Je m’évertue donc à me plier à ces usages.
Mais il y a une attitude qui me surprend encore plus que l’impolitesse de certains hommes, c’est l’attitude de certaines femmes.
Peut-être est-ce partiellement dû aux comportements robotiques des usagers du métro.
Quand je cède ma place assise à une femme, je ne m’attends pas à une avalanche de remerciements extasiés, mais peut-être à un merci, au moins un regard, un sourire ou un hochement de tête.
Mais je suis toujours un peu éberlué quand il n’y a rien, absolument rien. On dirait que la dame a une espèce de sonar qui la prévient qu’une place vient de se libérer ; et elle se l’approprie sans détacher ses yeux de son téléphone portable. Rien d’autre n’existe dans cette rame de métro qu’elle, son téléphone et son lien à cet objet.

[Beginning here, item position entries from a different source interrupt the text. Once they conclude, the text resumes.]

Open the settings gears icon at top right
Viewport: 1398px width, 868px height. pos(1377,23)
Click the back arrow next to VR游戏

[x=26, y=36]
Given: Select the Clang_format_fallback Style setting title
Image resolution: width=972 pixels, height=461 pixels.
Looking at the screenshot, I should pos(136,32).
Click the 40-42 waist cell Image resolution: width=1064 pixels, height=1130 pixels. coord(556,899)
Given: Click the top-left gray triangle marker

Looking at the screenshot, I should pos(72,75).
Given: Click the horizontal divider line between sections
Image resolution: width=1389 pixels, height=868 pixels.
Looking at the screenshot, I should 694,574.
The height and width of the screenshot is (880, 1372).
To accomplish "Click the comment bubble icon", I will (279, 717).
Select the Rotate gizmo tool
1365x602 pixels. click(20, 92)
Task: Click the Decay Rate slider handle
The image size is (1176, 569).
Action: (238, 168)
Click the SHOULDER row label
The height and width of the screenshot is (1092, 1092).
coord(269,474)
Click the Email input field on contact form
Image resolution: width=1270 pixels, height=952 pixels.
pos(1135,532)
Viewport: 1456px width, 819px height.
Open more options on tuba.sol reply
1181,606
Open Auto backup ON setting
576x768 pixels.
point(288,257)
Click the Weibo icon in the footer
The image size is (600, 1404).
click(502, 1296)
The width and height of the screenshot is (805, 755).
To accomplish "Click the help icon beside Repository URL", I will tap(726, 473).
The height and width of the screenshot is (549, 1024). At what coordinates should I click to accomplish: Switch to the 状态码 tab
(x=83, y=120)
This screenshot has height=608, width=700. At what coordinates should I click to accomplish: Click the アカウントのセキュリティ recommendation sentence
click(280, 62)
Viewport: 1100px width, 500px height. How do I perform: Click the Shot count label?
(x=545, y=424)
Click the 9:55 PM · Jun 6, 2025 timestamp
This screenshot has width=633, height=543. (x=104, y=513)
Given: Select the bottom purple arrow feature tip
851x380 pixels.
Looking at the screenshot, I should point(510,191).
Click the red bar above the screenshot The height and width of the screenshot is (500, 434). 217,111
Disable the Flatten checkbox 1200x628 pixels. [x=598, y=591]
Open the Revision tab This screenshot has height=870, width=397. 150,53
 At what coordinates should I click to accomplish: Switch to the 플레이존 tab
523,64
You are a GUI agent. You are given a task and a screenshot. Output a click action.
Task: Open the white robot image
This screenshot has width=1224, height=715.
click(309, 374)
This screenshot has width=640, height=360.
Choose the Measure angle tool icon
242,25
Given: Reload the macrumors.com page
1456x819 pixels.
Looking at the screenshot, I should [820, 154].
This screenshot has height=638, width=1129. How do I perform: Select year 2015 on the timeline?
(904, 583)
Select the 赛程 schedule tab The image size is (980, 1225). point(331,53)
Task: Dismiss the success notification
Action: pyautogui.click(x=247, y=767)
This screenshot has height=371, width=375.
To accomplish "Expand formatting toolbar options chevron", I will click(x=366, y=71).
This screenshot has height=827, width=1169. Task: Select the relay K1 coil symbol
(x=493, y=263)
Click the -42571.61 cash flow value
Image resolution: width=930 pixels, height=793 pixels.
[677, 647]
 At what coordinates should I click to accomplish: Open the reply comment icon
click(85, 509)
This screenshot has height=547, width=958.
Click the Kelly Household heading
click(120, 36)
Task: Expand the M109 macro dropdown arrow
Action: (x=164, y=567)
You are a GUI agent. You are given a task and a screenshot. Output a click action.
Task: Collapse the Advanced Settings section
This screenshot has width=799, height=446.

Désormais, dans ce genre de situation, j’ai pris l’habitude d’adresser à la dame en question, généralement d’un âge peu avancé, un « de rien » appuyé.
Parfois, elle comprend instantanément. Parfois ce n’est pas le cas, elle demande ce qui se passe, et je lui explique que comme je lui ai laissé ma place, elle m’a sûrement dit merci, et que je lui répondais donc : de rien.
Souvent, c’est un sourire gêné qui vient alors, avec un petit merci. Parfois quand même, c’est un rictus haineux, qui semble dire « gros connard », et qui révèle en fait la grosse connasse.
Mais il arrive aussi que la dame n’entende même pas le « de rien ». La dernière fois, c’était au rayon fruits et légumes d’un supermarché. Les rayons étaient encombrés par des palettes de transport des employés qui mettaient en place leur marchandise. J’étais avec mon chariot. Je laisse passer une dame, qui passe donc, les bras et mains en l’air comme dans une publicité télévisée pour déodorant pour les aisselles féminines, portant à bout de bras, pour autant que je me souvienne, dans une main un chou-fleur et dans l’autre une salade. Pas un mot, pas un regard, et elle n’a pas semblé entendre mon « de rien »…
En tous cas, je ne me décourage pas ; je pense que mon « de rien » contribue quand même à améliorer la vie en société.